Former employees also said that working at Kind wasn’t for the process-oriented. In the early years, for example, Lubetzky listed his annual goals on a Word document that was circulated to staff. The company ran its accounts on QuickBooks until 2014, former head of supply-chain optimization at Kind Keysha Bell-Brown said, even though Kind was already making hundreds of millions in sales. (It eventually jumped to more suitable software.)
Depending on where you were in your career, Lanning said, one group of new hires could find Kind’s unconventional culture “refreshing and meaningful” and a reason to stick around, while others saw it as “frustrating or just too hard to personally navigate.”
Kind, like any startup, eventually matured into a well-managed, more traditional food company. It made that transition largely thanks to people like Leahy, Lubetzky’s opposite in many ways, according to several former staffers and Lubetzky himself. Pragmatic and systematic, Leahy had held leadership roles at major manufacturers like Nestlé and Johnson & Johnson. “Daniel was probably the best boss I ever had, but also one of the most challenging because of his entrepreneurial spirit.
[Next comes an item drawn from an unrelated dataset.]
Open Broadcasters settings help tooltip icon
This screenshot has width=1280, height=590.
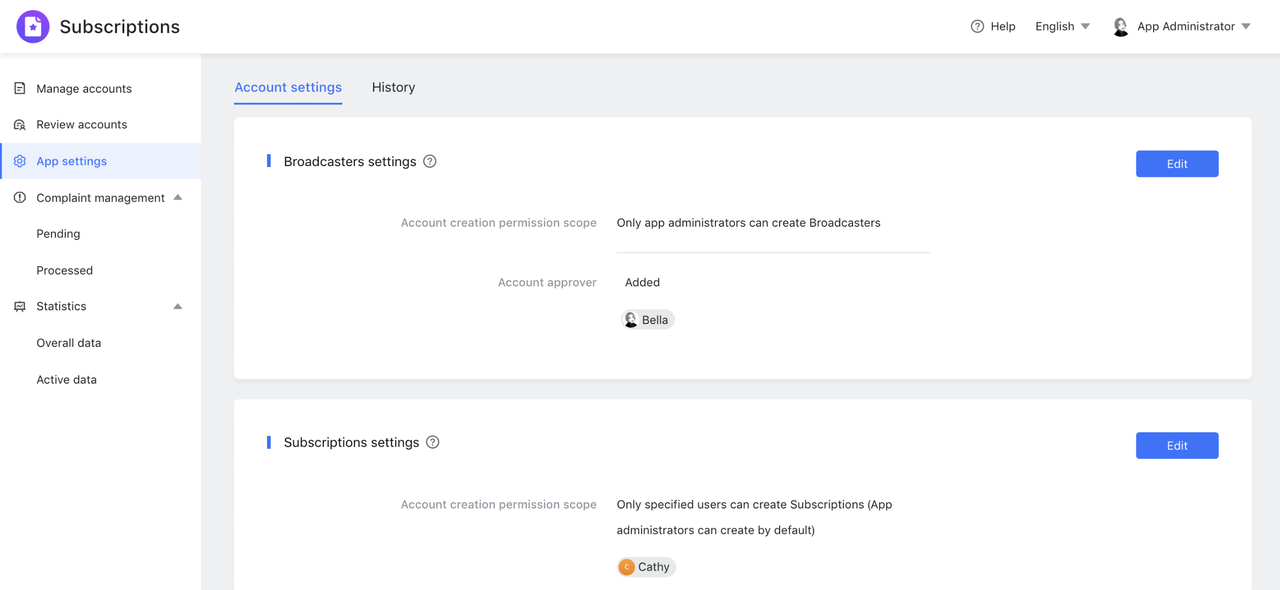[430, 162]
You know, entrepreneurs believe that they can knock down walls and run through them,” Leahy told Fortune.
In time, Lubetzky said, he, Lanning, and Leahy created what they called the “not now” system, a plan that allows for the free flow of ideas while containing some of Lubetzky’s “passion.”
“An entrepreneur doesn’t like to hear ‘No.’ They’re like, ‘What do you mean? No, it’s a great idea,’” said Lubetzky. With this approach, they instead hear “Not now.” A meeting begins, ideas are collected, but the team then executes only the best without discarding the others. You can only move on to the next big idea once you’ve completed one of the top three tasks. But there’s no cap on the number of ideas that can appear on the list.
That last rule was critical to Lubetzky. “An organization that doesn’t have entrepreneurial creativity is never going to really change the world,” he said, adding that the same goes for “an organization that does not have the focus and discipline to execute.”
Lubetzky learned that many times over. In one instance, Lubetzky pushed the company to secure a deal with Walmart despite a disastrous first outing with the retailer. (Kind had previously lost track of its supply chain and left shelves empty at 600 stores.) When Leahy tried his hand at it, however, bringing in data scientists and account managers, Kind “knocked it out of the park,” the founder said.
Former Kind employees who spoke to Fortune confirmed that the founder was sincere about taking feedback, and he would listen to their rationale to reject his proposals when appropriate. He was intense, they said, but he was a gentle and empathetic person as a boss, even when he was hard on someone’s ideas.
Watching him on Shark Tank, many said, sometimes feels like being back in a meeting at Kind.